→ Work required
In the entries that follow, find each line with the word "Expand" and copy it.

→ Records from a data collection

..............................

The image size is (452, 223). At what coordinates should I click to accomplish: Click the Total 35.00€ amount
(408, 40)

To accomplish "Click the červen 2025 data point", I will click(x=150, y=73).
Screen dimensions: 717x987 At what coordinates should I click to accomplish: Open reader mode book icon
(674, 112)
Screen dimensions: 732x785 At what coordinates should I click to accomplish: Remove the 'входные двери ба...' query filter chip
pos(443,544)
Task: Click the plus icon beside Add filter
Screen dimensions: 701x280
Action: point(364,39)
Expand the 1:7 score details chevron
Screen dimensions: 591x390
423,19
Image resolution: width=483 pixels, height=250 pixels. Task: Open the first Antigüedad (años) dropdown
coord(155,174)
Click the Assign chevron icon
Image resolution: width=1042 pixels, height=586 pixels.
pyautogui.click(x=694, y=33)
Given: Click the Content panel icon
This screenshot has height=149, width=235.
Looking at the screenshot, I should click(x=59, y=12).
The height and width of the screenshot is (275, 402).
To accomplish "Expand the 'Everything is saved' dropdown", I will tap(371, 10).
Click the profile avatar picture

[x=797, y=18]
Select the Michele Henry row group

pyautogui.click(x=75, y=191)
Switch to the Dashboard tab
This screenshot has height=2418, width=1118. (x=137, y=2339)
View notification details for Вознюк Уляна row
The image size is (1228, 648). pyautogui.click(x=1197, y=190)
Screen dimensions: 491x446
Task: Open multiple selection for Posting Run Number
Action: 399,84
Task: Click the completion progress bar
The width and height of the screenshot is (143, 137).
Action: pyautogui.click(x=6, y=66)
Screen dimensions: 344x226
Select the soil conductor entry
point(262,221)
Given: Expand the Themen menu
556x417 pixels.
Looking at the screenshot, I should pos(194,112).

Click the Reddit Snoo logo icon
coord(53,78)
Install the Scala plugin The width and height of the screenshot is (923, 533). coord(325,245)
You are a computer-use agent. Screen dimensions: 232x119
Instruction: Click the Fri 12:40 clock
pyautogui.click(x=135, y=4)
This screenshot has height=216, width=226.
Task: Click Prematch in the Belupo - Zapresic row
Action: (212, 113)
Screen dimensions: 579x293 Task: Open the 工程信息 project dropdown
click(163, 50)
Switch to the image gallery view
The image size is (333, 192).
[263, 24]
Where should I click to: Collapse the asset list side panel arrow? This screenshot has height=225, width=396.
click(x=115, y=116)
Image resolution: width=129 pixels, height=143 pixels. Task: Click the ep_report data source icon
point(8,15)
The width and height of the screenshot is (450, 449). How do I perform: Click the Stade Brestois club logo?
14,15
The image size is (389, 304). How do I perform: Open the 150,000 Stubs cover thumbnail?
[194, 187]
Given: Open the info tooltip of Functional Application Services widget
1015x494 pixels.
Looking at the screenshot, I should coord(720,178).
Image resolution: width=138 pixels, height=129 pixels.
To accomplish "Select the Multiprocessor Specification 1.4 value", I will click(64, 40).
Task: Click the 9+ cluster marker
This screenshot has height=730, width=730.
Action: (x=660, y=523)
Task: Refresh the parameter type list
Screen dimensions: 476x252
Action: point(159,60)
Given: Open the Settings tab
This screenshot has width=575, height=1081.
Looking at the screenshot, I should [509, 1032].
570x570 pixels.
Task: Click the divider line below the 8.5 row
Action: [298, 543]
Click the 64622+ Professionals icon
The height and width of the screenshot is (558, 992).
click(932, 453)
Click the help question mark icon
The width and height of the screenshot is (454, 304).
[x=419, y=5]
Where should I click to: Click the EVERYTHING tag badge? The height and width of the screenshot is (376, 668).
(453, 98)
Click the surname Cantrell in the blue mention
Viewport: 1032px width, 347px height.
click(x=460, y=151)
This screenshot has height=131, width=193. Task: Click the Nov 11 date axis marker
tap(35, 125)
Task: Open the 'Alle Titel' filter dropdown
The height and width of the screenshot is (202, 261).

..............................

→ Solution for this exercise
Expand the 1:7 score details chevron
To accomplish "Expand the 'Everything is saved' dropdown", I will tap(371, 10).
Given: Expand the Themen menu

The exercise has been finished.